Alistair Darling's Budget assault on the wealthiest workers could ultimately divert earnings out of the UK economy, commentators warned last night.

The Chancellor yesterday delivered a three-pronged attack on those who earn the most in an attempt to cover some of the £175bn borrowed by the UK to prop up the ailing economy.

Controversially, he raised the rate of income tax for those who earned over £150,000 to 50p in the pound, up from the current 40p rate. It was a move laid out in November's pre-Budget report, so not entirely unexpected, but it is a measure that will be brought in a year earlier than predicted, from April 2010.

He also announced an end to tax breaks on pension payments for those who earn more than £150,000 a year and, in a further tightening of the screw, said that the income tax personal allowance for those on salaries of more than £100,000 a year would be gradually reduced.

The government yesterday admitted that the arrival of a new 50% tax rate broke one of Labour's 2005 General Election pledges but defended it as a necessary move in "exceptional times."

However, Sean Drury, international mobility partner at PricewaterhouseCoopers, said that the move could unwittingly draw the best talent, and highest earnings out of the country.

He said: "This increased tax take could accelerate the movement of high earners and top performers in industries like finance and technology to other established and growing economic hubs.

"Countries like Switzerland will look increasingly attractive to some of the people in the key industries needed to lead the UK out of the recession."

He added: "Companies relying on expatriates earning over £150,000 in the UK will face significantly increased employment costs - they will now pay £1 in tax for every £1 spent on providing essential benefits, such as housing and cost-of-living allowances."

"This is an unwelcome challenge to competing effectively.

"From next April, a year earlier than expected, the UK will rank 18th among the G20 economies in terms of income tax and social security rates for senior executives, based on current rates."
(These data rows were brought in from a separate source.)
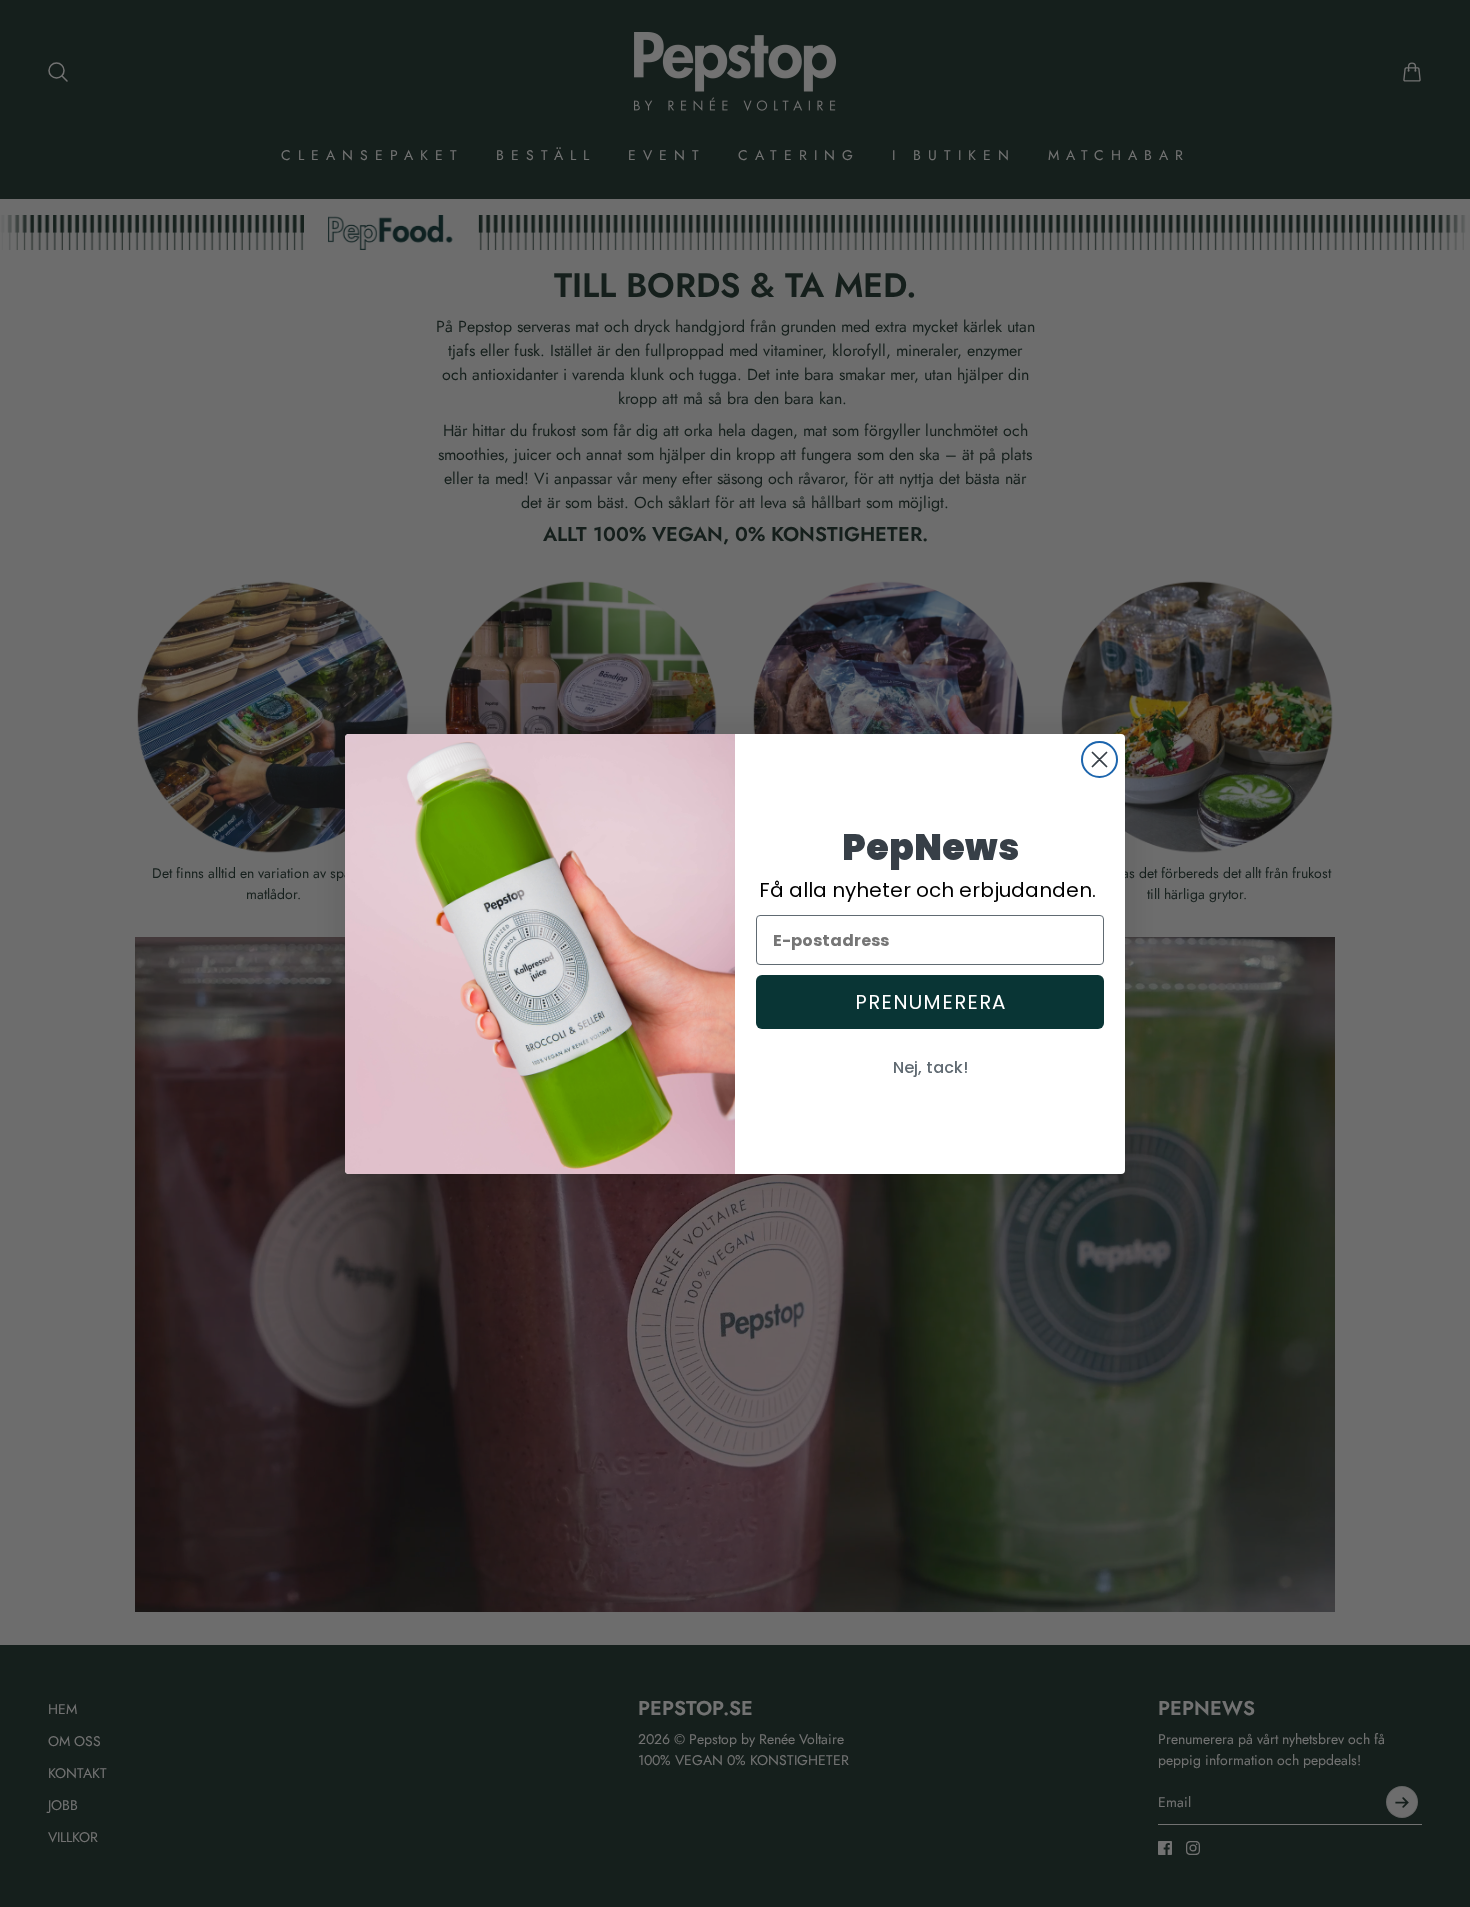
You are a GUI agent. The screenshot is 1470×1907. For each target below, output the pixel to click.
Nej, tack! (930, 1067)
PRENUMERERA (930, 1002)
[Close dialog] (1099, 759)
Stuart Fraser, policy chairman of the City of London Corporation, added the new higher rate could put the Square Mile at a disadvantage compared with financial centres overseas.
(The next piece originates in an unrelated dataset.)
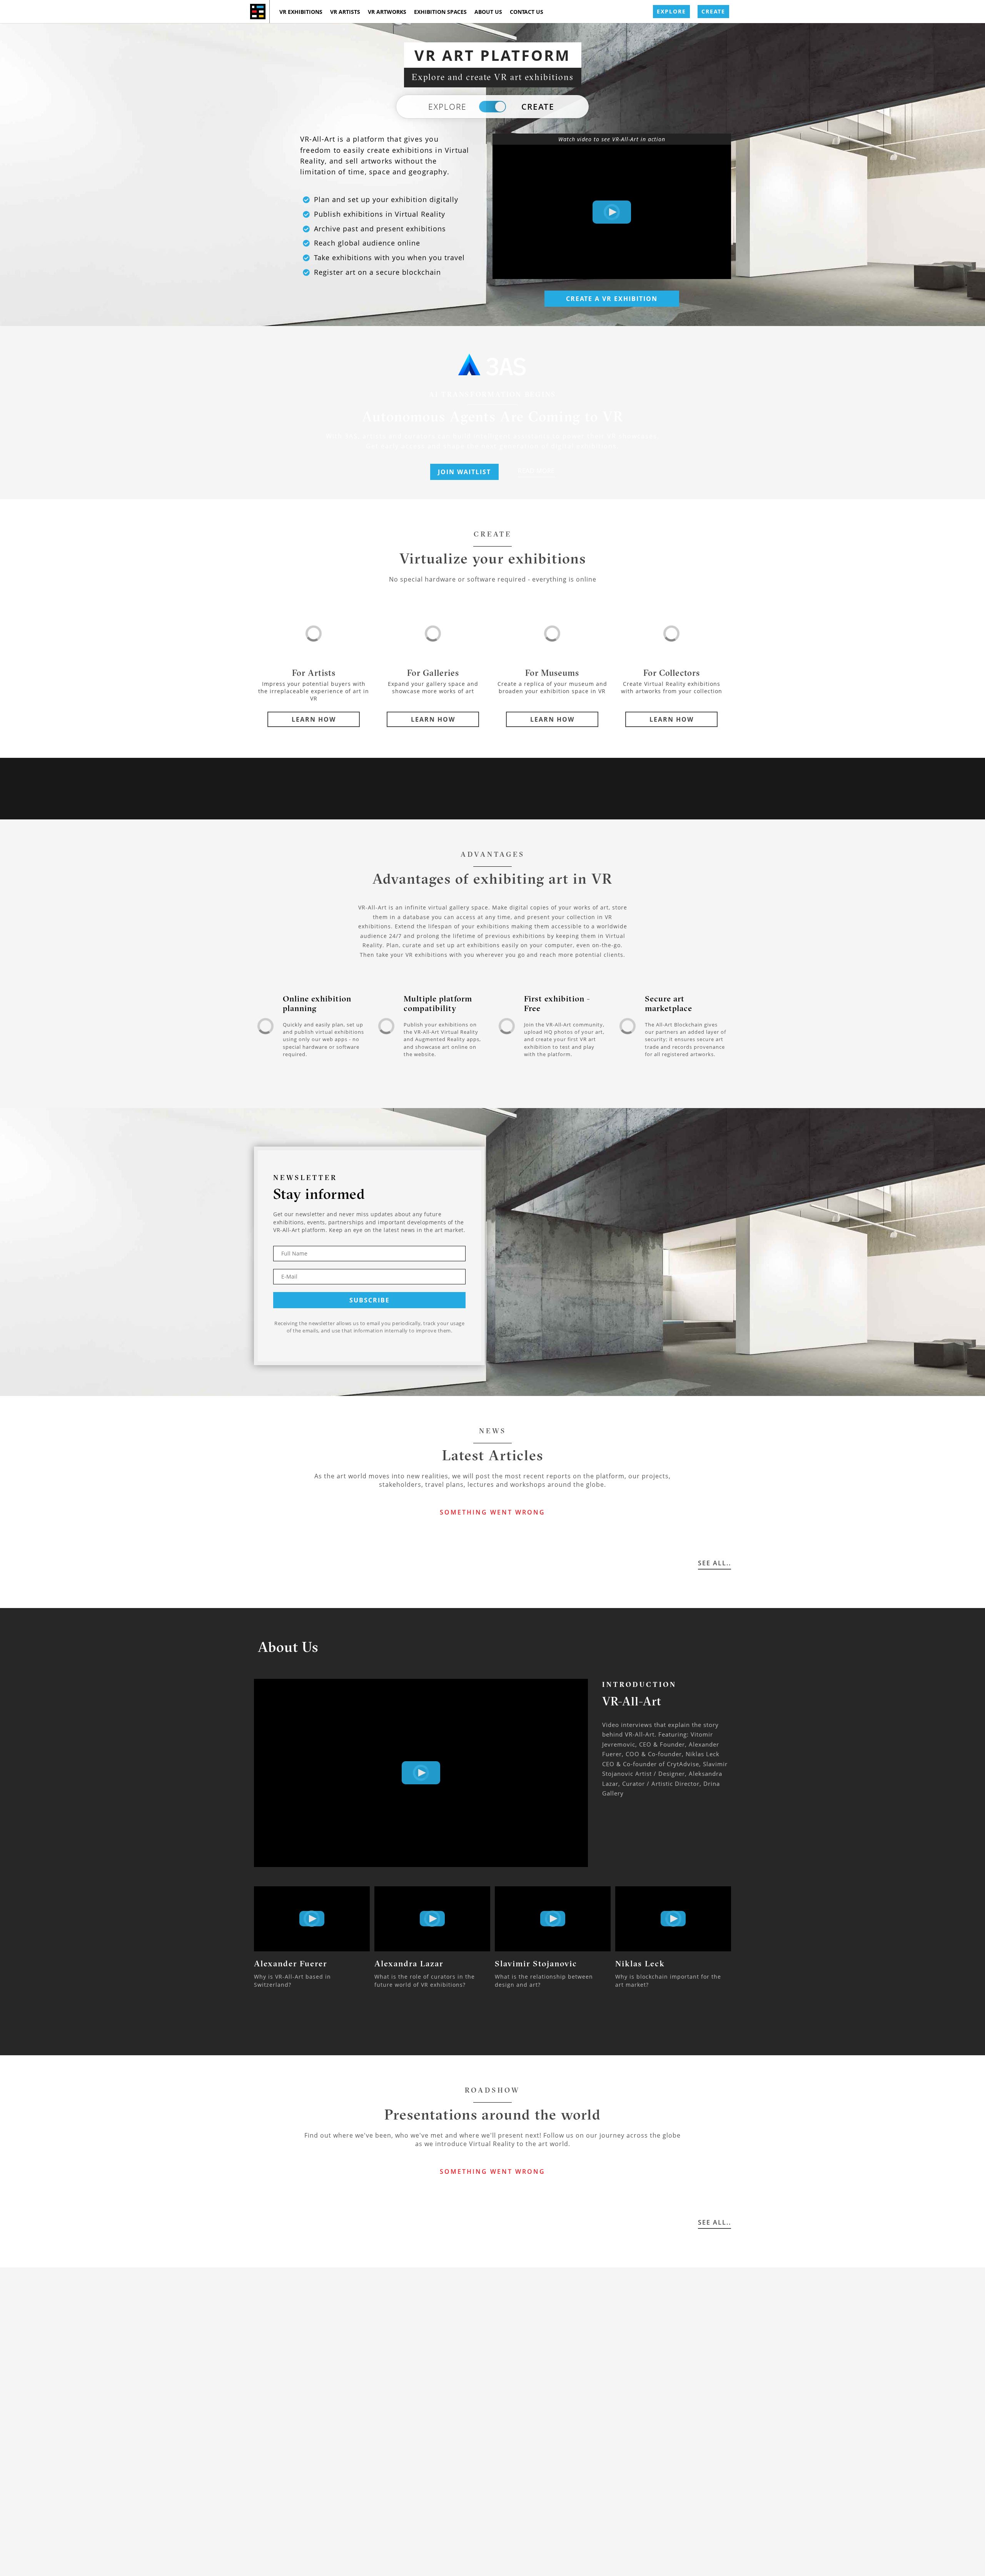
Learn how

Mr Fraser said: "The new top rate of income tax at 50% may damage the City's competitiveness - we operate in a global market for talent, and that talent is expensive."

However, independent financial advisor Douglas Baillie Snr, a Perth-based specialist with 35 years service, agreed that the higher tax bracket was necessary for now. "I think it is understandable," he said. "There have been too many people in high-profile jobs getting paid too much and ordinary workers have started to feel uncomfortable about that. Recovery through taxation is inevitable."
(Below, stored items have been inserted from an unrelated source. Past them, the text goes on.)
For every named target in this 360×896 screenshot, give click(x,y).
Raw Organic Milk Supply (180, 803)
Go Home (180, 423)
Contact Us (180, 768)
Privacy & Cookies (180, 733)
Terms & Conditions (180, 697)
However, Mr Baillie, a pensions expert, attacked the government for penalising those high earners who are paying into a pension plan. Mr Darling yesterday announced that the 40% tax relief for the highest contributors would be scaled back to the 20% rate enjoyed by most savers.

Mr Baillie suggested that the highest earners would "divert" their funds out of the UK in response to the tighter taxation. "I think it is wrong to penalise people who are trying to make themselves independent from the state.

"This is another raid on pension funds. Pension funds represent a significant part of investments that go into our economy. For Alistair Darling to dis-incentivise higher earners to put money into our economy could lead them to divert their money into other areas, such as offshore funds. The highest earners tend to have access to high-quality advice."